Иван Иванович поглядел на старика, улыбнулся.
— Не знаю, не знаю, Никифорыч… Шурупаю вот… Ну, и как люди к такой бухгалтерии относятся?
— Подчиняются люди без прекослова ему. Потому что знают — Панкрат ничего такого зря не скажет, напрасный поступок не произведёт. Кто, может, и поворчит, не без того, а в душе-то согласный с председателевым указом… Потому народ и сытый, ежели без хлебушка сытым можно быть. Ведь всё, всё до зёрнышка мы сдали прошлогод в фонд обороны. Потому что тоже понятие имеем…
Старик умолк. Молчал и Хохлов.
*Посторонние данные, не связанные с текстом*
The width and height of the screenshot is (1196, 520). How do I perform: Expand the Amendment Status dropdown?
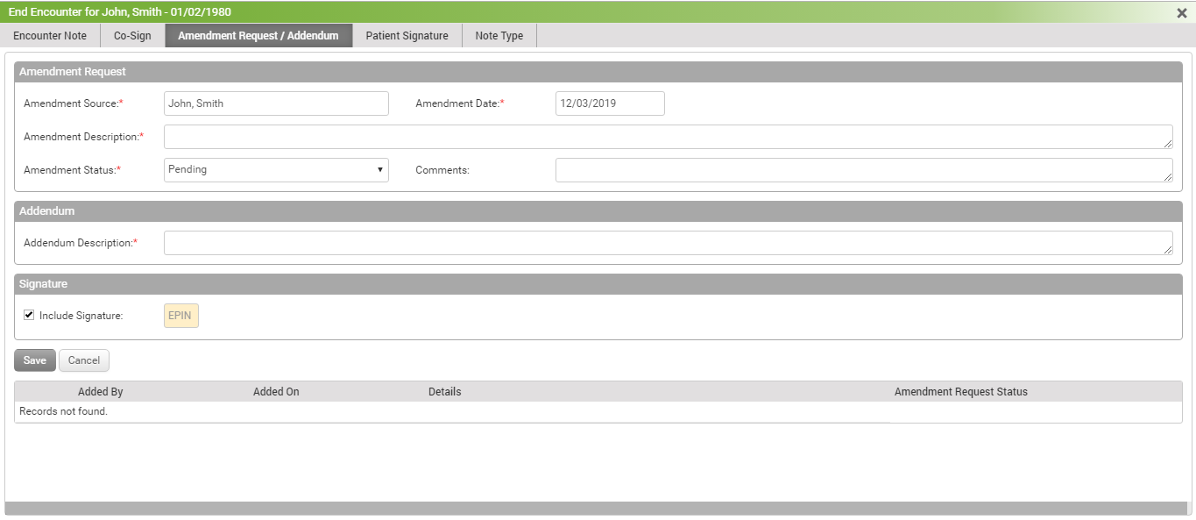click(x=276, y=170)
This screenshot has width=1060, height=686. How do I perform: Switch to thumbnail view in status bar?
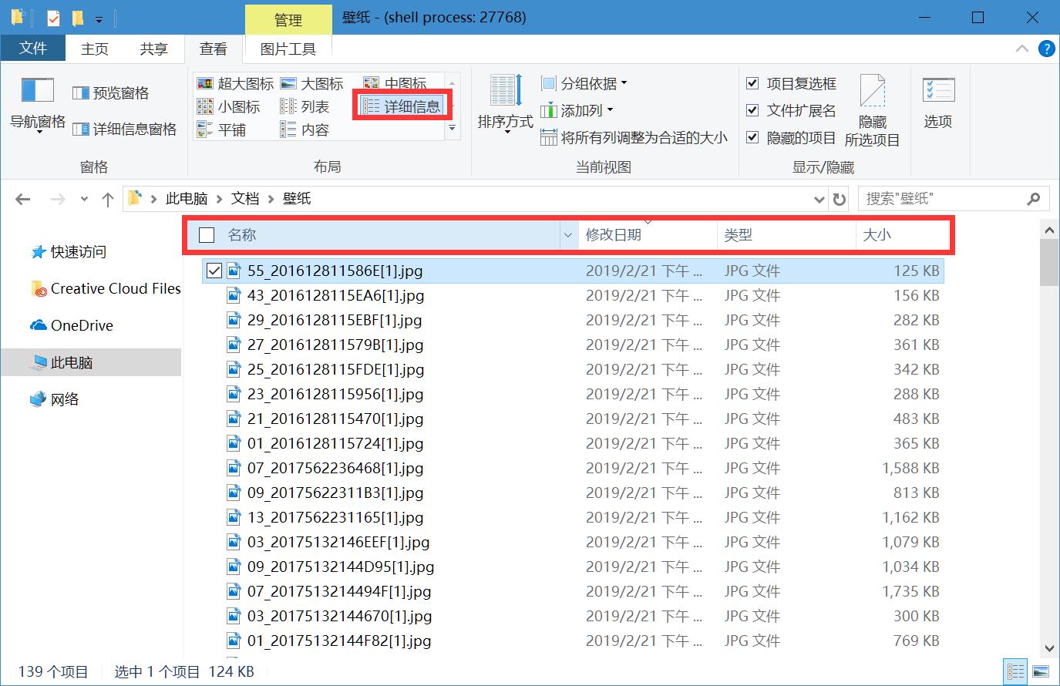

Безмолвие между ними установилось тяжёлое, неловкое. Иван Иванович тёр кулаком подбородок, а Головлёв опять смотрел на гранитные утёсы Звенигоры. Потом выдернул из земли вилы, попробовал их зачем-то на вес.
— А ты с подозрением… От стыда-то куда деться, прости ты, господи…
И ушёл куда-то за конюшню.
Панкрата Назарова Иван Иванович нашёл возле колхозных амбаров. Он в грязном дождевике, с непокрытой головой (фуражку держал в руке) стоял у брички, на которую две молодые женщины грузили чем-то набитые мешки. Они вытаскивали их из чёрного проёма амбарных дверей и легко забрасывали на повозку.
Обернувшись на хруст шагов, Назаров чуть шевельнул спутанными, жёсткими, как прошлогодняя стерня, бровями, прежде чем поздороваться, прошёлся взглядом по Хохлову с головы до ног, будто неодобрительно оценил его наряд. И опять стал глядеть, как грузят мешки.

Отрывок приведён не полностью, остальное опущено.